Le miré. Sentía los músculos del antebrazo tensándose.

– ¿Cuánto le costó? -le pregunté.

– Ya te dije, no es bajo fianza, Matt. Nosotros…

– ¿Cuánto le costó comprar la salida de una acusación de asesinato? Siempre oí que podías lavar un homicidio si tenías bastante pasta. Nunca lo vi hacer, pero oí hablar de ello, y…

Estuvo en un tris de pegarme y, Dios mío, estaba esperando que lo hiciera, porque quería una excusa para empotrarle en la pared. Un tendón destacaba en su cuello y los ojos se le cerraron casi por completo como los de un gato. Entonces de repente, se relajó y la cara recuperó su color original.

– Bueno, tendrías que tomarlo así, ¿verdad? -dijo.

– ¿Entonces?

Negó con la cabeza.

– No tenemos pruebas -dijo otra vez-. Eso era lo que intentaba decirte.

– ¿Y Giros Jablon?

– Ella no le mató.

– Su valentón lo hizo. Su chulo, lo que fuera. Lundgren.

– Imposible.

– ¡Joder!

– Imposible -dijo Guzik-. Estaba en California. En una ciudad llamada Santa Paula, que queda a medio camino de Los Ángeles y Santa Bárbara.

– Voló aquí y volvió volando.

– Imposible. Estuvo allí desde unas semanas antes de pescar a Giros del río hasta un par de días después, y nadie va a cambiar esa coartada. Estuvo treinta días en la cárcel municipal de Santa Paula. Le detuvieron por asalto y dejaron que se confesara culpable de embriaguez y desorden público. Cumplió los treinta días enteros. No hay manera de que estuviera en Nueva York cuando Giros se murió.

Le miré fijamente.

– Bueno, tal vez tuviera otro novio -siguió-. Pensamos que eso era posible. Podríamos intentar encontrarlo, pero ¿tiene sentido hacerlo así? No usaría un tío para matar a Giros y otro para seguirte a ti.
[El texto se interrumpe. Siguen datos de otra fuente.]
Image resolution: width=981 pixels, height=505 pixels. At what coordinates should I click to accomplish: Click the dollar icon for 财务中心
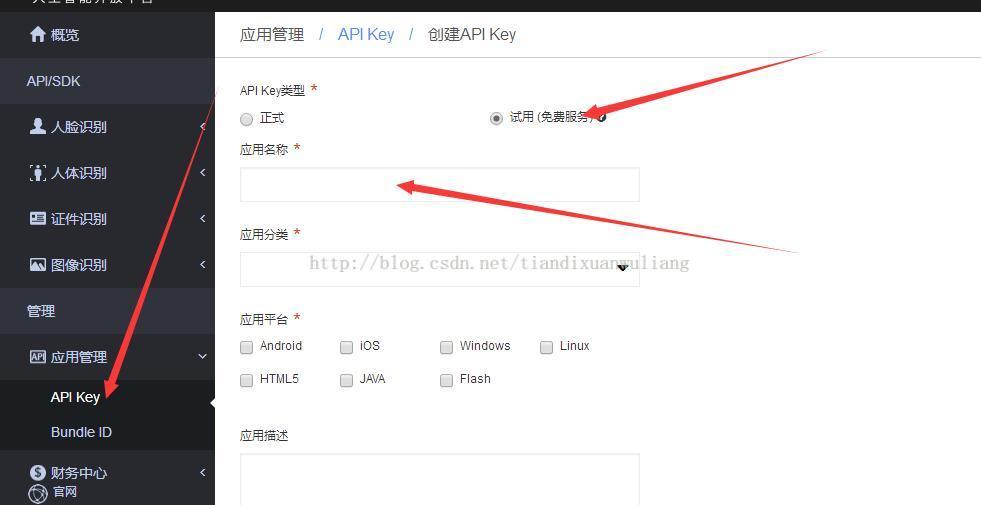click(38, 472)
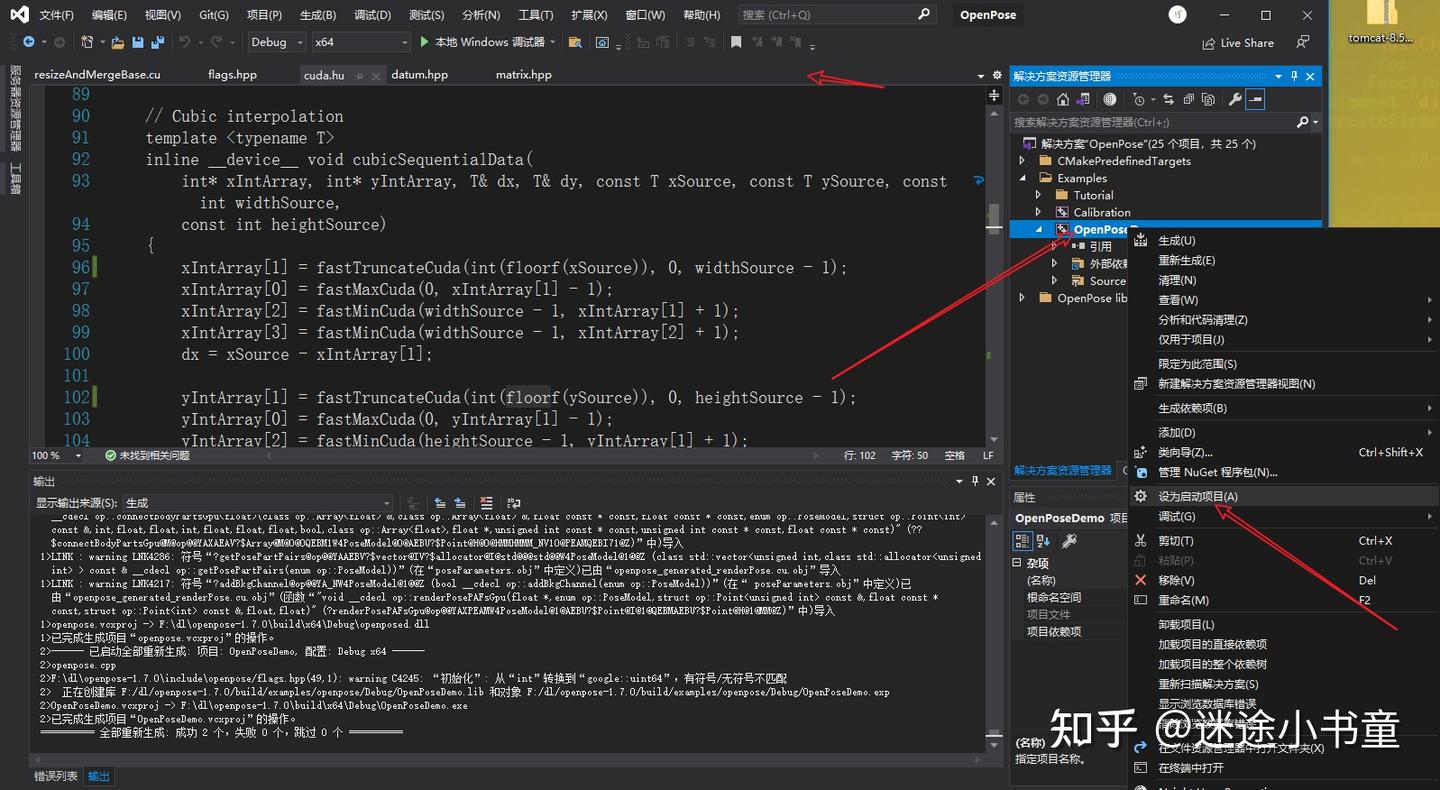
Task: Click the Home icon in Solution Explorer toolbar
Action: [1063, 98]
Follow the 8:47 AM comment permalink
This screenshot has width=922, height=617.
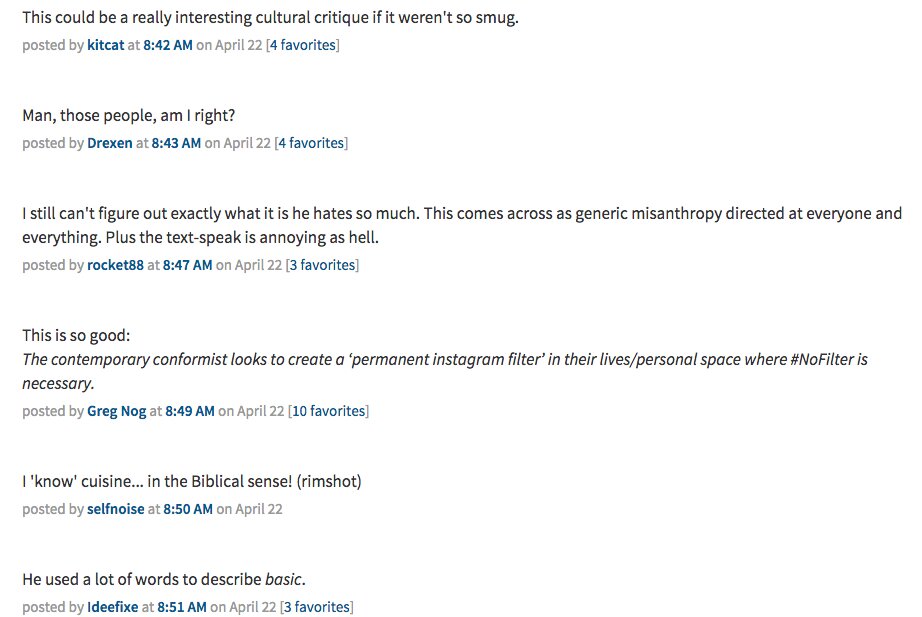click(187, 265)
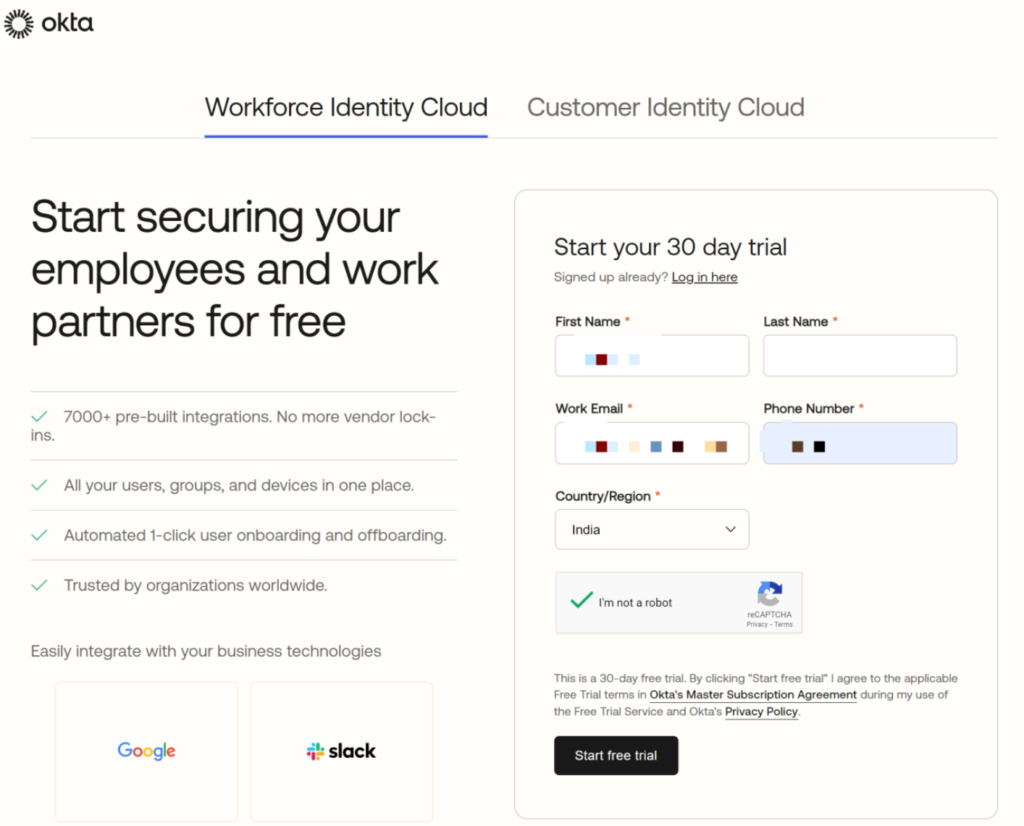Click the Country/Region dropdown chevron arrow
Image resolution: width=1024 pixels, height=826 pixels.
click(x=730, y=529)
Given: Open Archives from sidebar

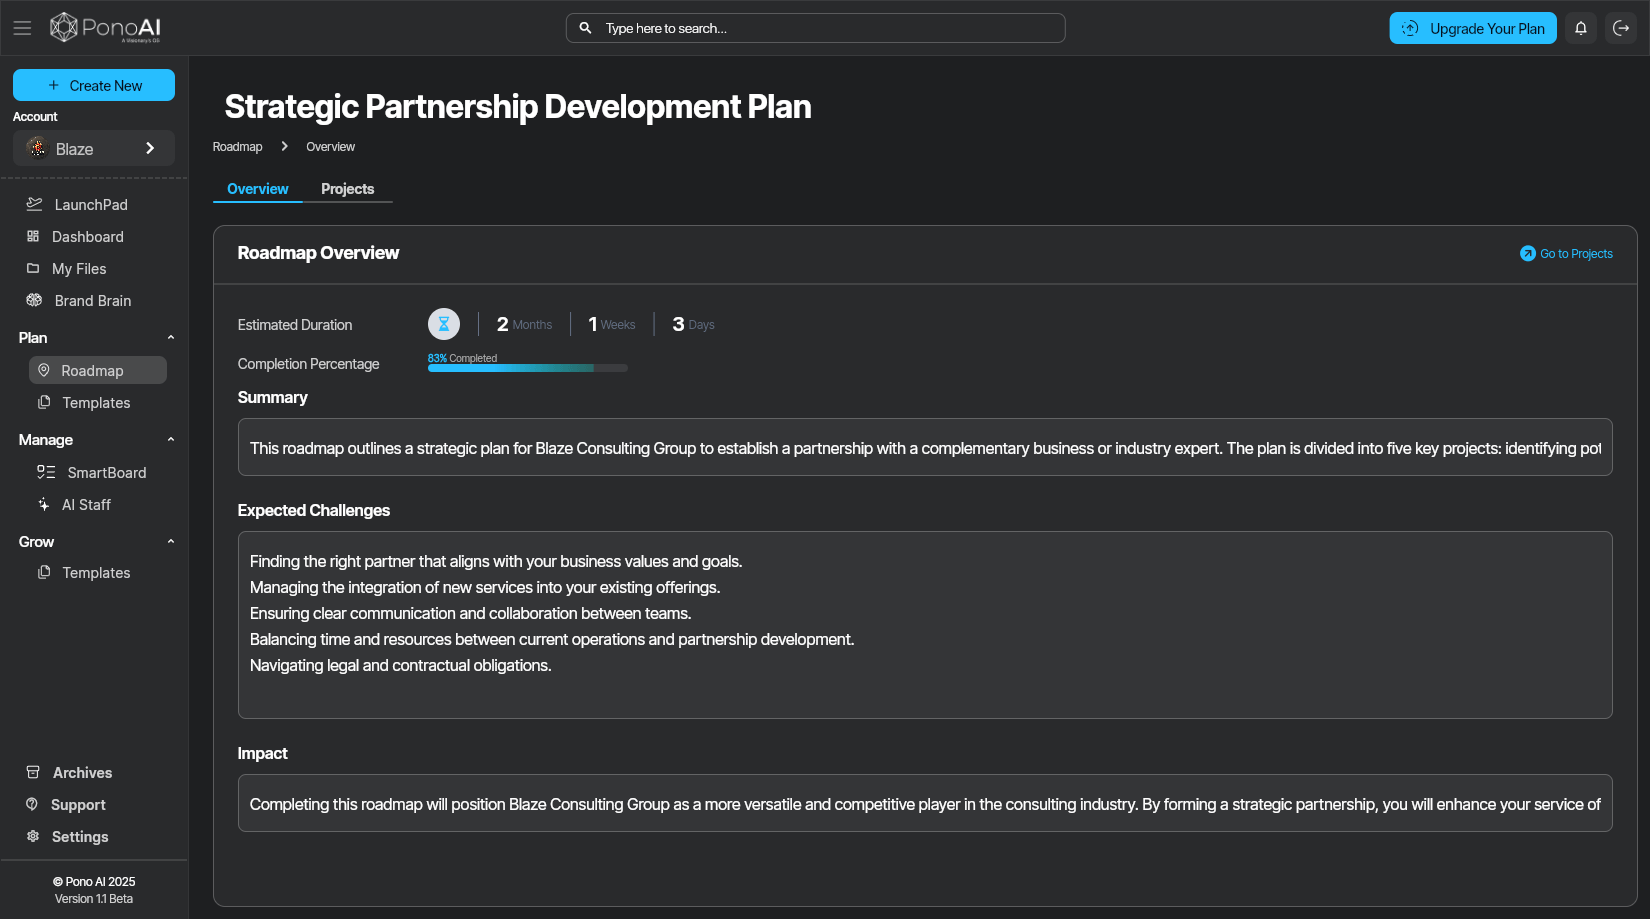Looking at the screenshot, I should coord(82,773).
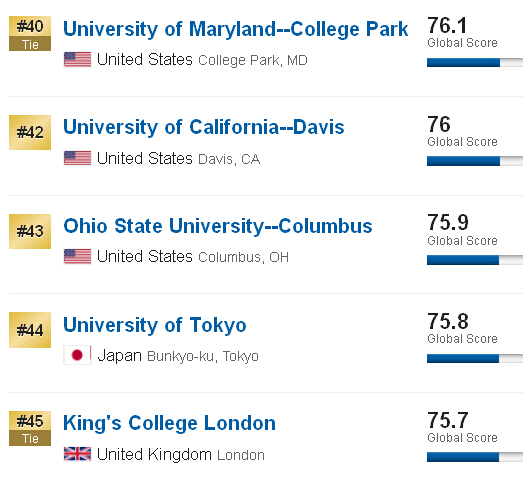Click the #42 gold rank badge
Image resolution: width=530 pixels, height=480 pixels.
pos(30,132)
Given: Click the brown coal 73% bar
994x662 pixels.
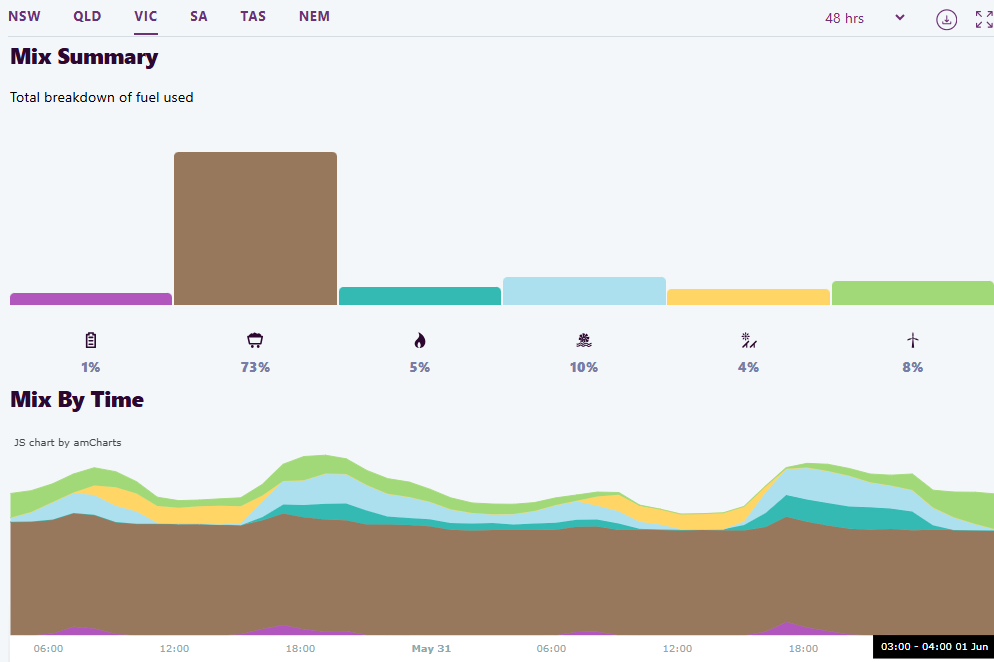Looking at the screenshot, I should (x=255, y=228).
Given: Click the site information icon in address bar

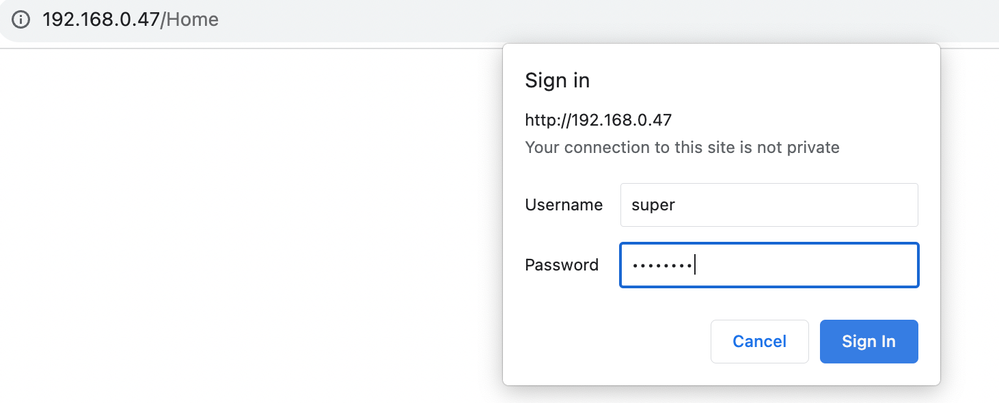Looking at the screenshot, I should click(20, 20).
No tiene sentido.

– ¿Y qué hay de mi asalto?

– ¿Qué sobre eso? -Se encogió de hombros-. Quizás ella lo provocó. Quizás no. Jura que no. Su historia es que lo llamó para pedirle consejo cuando empezaste a apretarle los tornillos, y él vino en avión a ver si podía ayudar. Dice que le dijo a él que no se pusiera bruto, que pensaba que podría pagarte. Ésa es su historia, pero, ¿qué puedes esperar que diga? Quizás quería que te matara y quizás no, pero ¿cómo puedes reunir lo suficiente como para hacer un caso? Lundgren está muerto, y nadie más tiene información que la comprometa a ella de todas formas. No hay pruebas para asociarla con el ataque tuyo. Puedes probar que conocía a Lundgren y puedes probar que tenía un motivo para quererte muerto. No puedes probar ningún tipo de cargo, de cómplice o conjura. No puedes encontrar nada para conseguir una acusación, ni siquiera puedes encontrar algo que hiciera a los de la oficina del fiscal tomarlo todo en serio.

– ¿No hay manera de que el historial de Santa Paula esté equivocado?

– No. Giros habría tenido que pasar un mes en el río, y no fue así.

– No. Estaba vivo diez días antes de cuando se encontró el cadáver. Hablé con él por teléfono. No lo entiendo. Ella tenía que tener otro cómplice.

– Quizás. El polígrafo dice que no.

– ¿Consintió en pasar el detector de mentiras?

– Nunca se lo pedimos. Lo exigió ella. Le suelta por completo del anzuelo en cuanto a lo de Giros. No está tan claro en cuanto al ataque tuyo. El experto que le administró la prueba dice que hay un poco de estrés implicado, que imaginaba que ella sabía y a la vez no sabía que Lundgren iba a intentar matarte. Como que lo sospechaba, pero no lo habían hablado, y ella había conseguido evitar pensar en ello.

– Esas pruebas no son siempre el cien por cien acertadas.

– Son bastante ciertas, Matt. A veces le hacen parecer culpable a una persona cuando no lo es, sobre todo si el operador no es muy bueno. Pero si dicen que eres inocente, es una apuesta bastante segura de que lo eres. Creo que deberían ser admisibles en el Juzgado.

Siempre pensé de esa manera. Me quedé sentado allí un rato intentando pasarlo todo por la mente, hasta asimilarlo todo. Tardó. Mientras tanto, Guzik seguía hablando del interrogatorio de Beverly Ethridge, subrayando sus comentarios con observaciones sobre lo que le gustaría hacer con ella. No le presté mucha atención.